Goal ->
Put each line of the records below into a JSON list of strings, with one string per line and no blank lines.

----- Record set

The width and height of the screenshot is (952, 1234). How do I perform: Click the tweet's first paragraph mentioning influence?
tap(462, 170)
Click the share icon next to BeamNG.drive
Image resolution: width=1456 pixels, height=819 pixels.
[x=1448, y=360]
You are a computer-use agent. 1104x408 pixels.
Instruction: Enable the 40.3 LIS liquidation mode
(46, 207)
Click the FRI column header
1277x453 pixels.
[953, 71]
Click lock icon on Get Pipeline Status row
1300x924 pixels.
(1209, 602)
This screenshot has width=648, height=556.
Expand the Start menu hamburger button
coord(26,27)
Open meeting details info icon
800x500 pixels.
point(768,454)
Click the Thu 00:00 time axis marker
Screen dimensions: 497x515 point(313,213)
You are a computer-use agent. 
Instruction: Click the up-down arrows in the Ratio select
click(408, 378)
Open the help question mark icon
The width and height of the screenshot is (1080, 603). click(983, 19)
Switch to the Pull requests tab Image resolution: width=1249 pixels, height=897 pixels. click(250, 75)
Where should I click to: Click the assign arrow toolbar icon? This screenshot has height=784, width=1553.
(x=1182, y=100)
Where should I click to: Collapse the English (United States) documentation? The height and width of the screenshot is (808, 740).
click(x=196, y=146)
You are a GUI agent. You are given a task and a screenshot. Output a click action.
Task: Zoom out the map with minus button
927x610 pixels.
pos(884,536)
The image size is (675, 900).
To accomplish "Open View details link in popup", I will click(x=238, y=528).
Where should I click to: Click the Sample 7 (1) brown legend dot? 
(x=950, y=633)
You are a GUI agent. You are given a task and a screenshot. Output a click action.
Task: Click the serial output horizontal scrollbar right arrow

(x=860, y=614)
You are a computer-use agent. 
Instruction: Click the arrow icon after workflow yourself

----------

Written response ->
[
  "The width and height of the screenshot is (952, 1234). How do I perform: Click the tweet's first paragraph mentioning influence?",
  "tap(462, 170)",
  "Click the share icon next to BeamNG.drive",
  "Image resolution: width=1456 pixels, height=819 pixels.",
  "[x=1448, y=360]",
  "You are a computer-use agent. 1104x408 pixels.",
  "Instruction: Enable the 40.3 LIS liquidation mode",
  "(46, 207)",
  "Click the FRI column header",
  "1277x453 pixels.",
  "[953, 71]",
  "Click lock icon on Get Pipeline Status row",
  "1300x924 pixels.",
  "(1209, 602)",
  "This screenshot has width=648, height=556.",
  "Expand the Start menu hamburger button",
  "coord(26,27)",
  "Open meeting details info icon",
  "800x500 pixels.",
  "point(768,454)",
  "Click the Thu 00:00 time axis marker",
  "Screen dimensions: 497x515 point(313,213)",
  "You are a computer-use agent. ",
  "Instruction: Click the up-down arrows in the Ratio select",
  "click(408, 378)",
  "Open the help question mark icon",
  "The width and height of the screenshot is (1080, 603). click(983, 19)",
  "Switch to the Pull requests tab Image resolution: width=1249 pixels, height=897 pixels. click(250, 75)",
  "Where should I click to: Click the assign arrow toolbar icon? This screenshot has height=784, width=1553.",
  "(x=1182, y=100)",
  "Where should I click to: Collapse the English (United States) documentation? The height and width of the screenshot is (808, 740).",
  "click(x=196, y=146)",
  "You are a GUI agent. You are given a task and a screenshot. Output a click action.",
  "Task: Zoom out the map with minus button",
  "927x610 pixels.",
  "pos(884,536)",
  "The image size is (675, 900).",
  "To accomplish \"Open View details link in popup\", I will click(x=238, y=528).",
  "Where should I click to: Click the Sample 7 (1) brown legend dot? ",
  "(x=950, y=633)",
  "You are a GUI agent. You are given a task and a screenshot. Output a click action.",
  "Task: Click the serial output horizontal scrollbar right arrow",
  "(x=860, y=614)",
  "You are a computer-use agent. ",
  "Instruction: Click the arrow icon after workflow yourself"
]